▸ **Deine Aufgabe**: Führe den Zeitungsartikel über das im Vereinsorgan von „Haus und Grund“ abgedruckte Vermietergedicht im Anschluss an seinen letzten Satz weiter.

▸ **Textauszug**:
>>>
„Wohl ein krasser Fall“

■ Interessenvereinigung der Vermieter „Haus und Grund“ gewährt offenbar rechtsbrecherischen Vermietern Platform / Veröffentlichung im Vereinsorgan

Es gibt zwei Lager. Mieter und Vermieter. Dazwischen sind die Fronten verhärtet. So sehr, daß der Jurist des Bremer Mieterschutzbundes, Gert Brauer, kaum noch zu schocken ist. „Ich bin schon als Mitglied einer terroristischen Vereinigung beschimpft worden“, sagt er lakonisch. Das jüngst im Vereinsorgan der Haus- und Grundbesitzervereinigung „Haus und Grund“ veröffentlichte Gedicht eines offenbar strafrechtlich verurteilten Vermieters kann ihn nicht mehr schocken.

Was soll ich dazu sagen? Dieser Haltung begegne ich im Berufsalltag ständig“, sagt er nach der Lektüre der vier Reim-dich-oder-ich-freß-dich Verse (siehe Kasten). Die hat der Verein, der im letzten Jahr bereits mit vielfach kritisierter „Blut-und-Boden-Lyrik“ eines ehemaligen Wehrmachtssoldaten anläßlich der Wehrmachtsausstellung von sich reden machte, seiner monatlich erscheinenden Gazette abgedruckt. Niveau: Stammtisch, aber gereimt. Ideeler Gegner: Mieter, die wegen überhöhter Miete erfolgreich gegen einen Vermieter vor Gericht zogen. Moral: „Verkauf dein Haus und miete an, dann wahrlich bist du besser dran!“. Der Autor, ein gewisser Friedrich Wilhelm Weil ist im Bremer Telefonbuch nicht verzeichnet. Bleibt die Frage: Steht die Interessenvereinigung der Haus- und Grundbesitzer, dem die Verurteilung von Umweltschützer Gerold Janssen wegen dessen Pro-Hollerland-Graffiti vor dem Siemens-Hochhaus gar nicht hart genug sein konnte (wir berichteten), neuerdings hinter verturteilten, rechtsbrecherischen Vermietern?
<<<
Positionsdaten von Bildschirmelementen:
>>>
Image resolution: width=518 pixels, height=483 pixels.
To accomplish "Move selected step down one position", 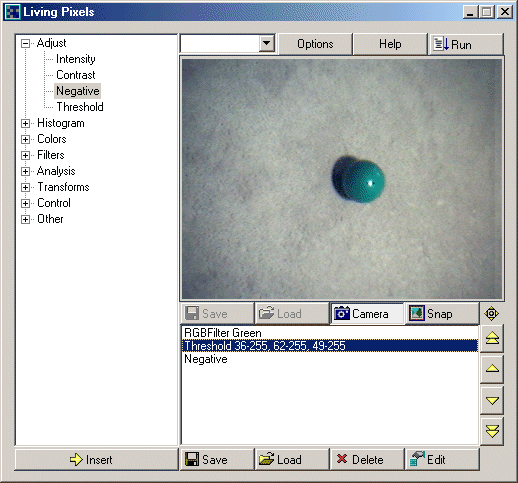I will (x=492, y=400).
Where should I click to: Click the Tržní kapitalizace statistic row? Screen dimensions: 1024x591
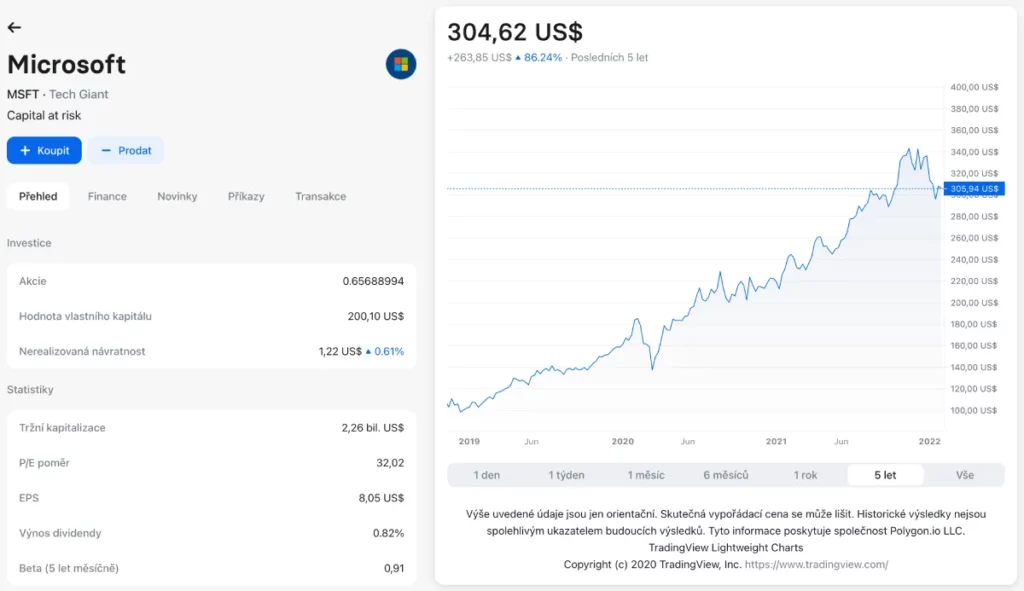pyautogui.click(x=211, y=427)
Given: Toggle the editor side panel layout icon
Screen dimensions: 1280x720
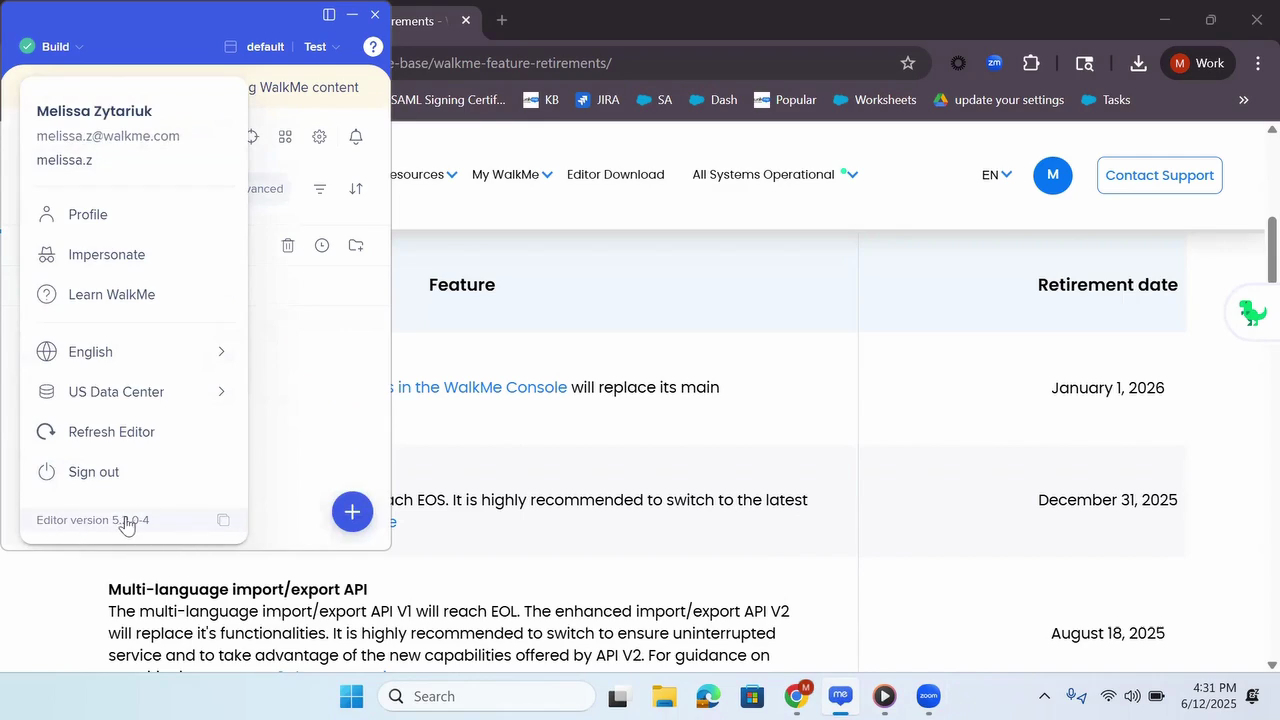Looking at the screenshot, I should pyautogui.click(x=328, y=15).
<<<
▸ **Schriftliche Antwort**:
„Wenn Sie mich so fragen, wundert mich das auch“, sagt die Vertreterin von Geschäftsführer Bernd Richter, Frau Reinstorf-Krüger, nachdenklich. Was der redaktionell verantwortliche Richter sich dabei gedacht haben mag, sei ihr unklar – und wegen dessen Urlaub fürs erste auch nicht zu ergründen. Auch die „Gegenseite“, vertreten durch Gert Brauer vom Mieterschutzbund, will über Motive nicht spekulieren – ist aber bereit, den den Versen offenbar zugrundegeliegenden Sachverhalt zu bewerten. Erstes Fazit: „Bei diesem Vermieter muß es sich um einen krassen Fall handeln.“

Ein solches Urteil ergibt die Praxis: Beim Mieterschutzbund lassen sich pro Jahr 6.000 bis 7.000 Personen beraten. Nach seiner Erfahrung allerdings enden die wenigsten – wie im Gedicht – mit einer handfesten Verurteilung. „Die allermeisten Fällen gehen mit einer Ordnungsstrafe ab“, weiß der Jurist. „In 100 Fällen mit Schriftverkehr kommt es maximal zu fünf Verfahren“, sagt Brauer, der als Anlaß für das bedichtete Verfahren textimmanent schließt: „Vermutlich hat hier jemand eine Schrottwohnung für zuviel Geld vermietet.“ Selbst dann aber, so die bittere Erfahrung der Mieterschützers, sei es besonders in Bremen nicht einfach, einen Vermieter – etwa für Mietwucher – zu belangen.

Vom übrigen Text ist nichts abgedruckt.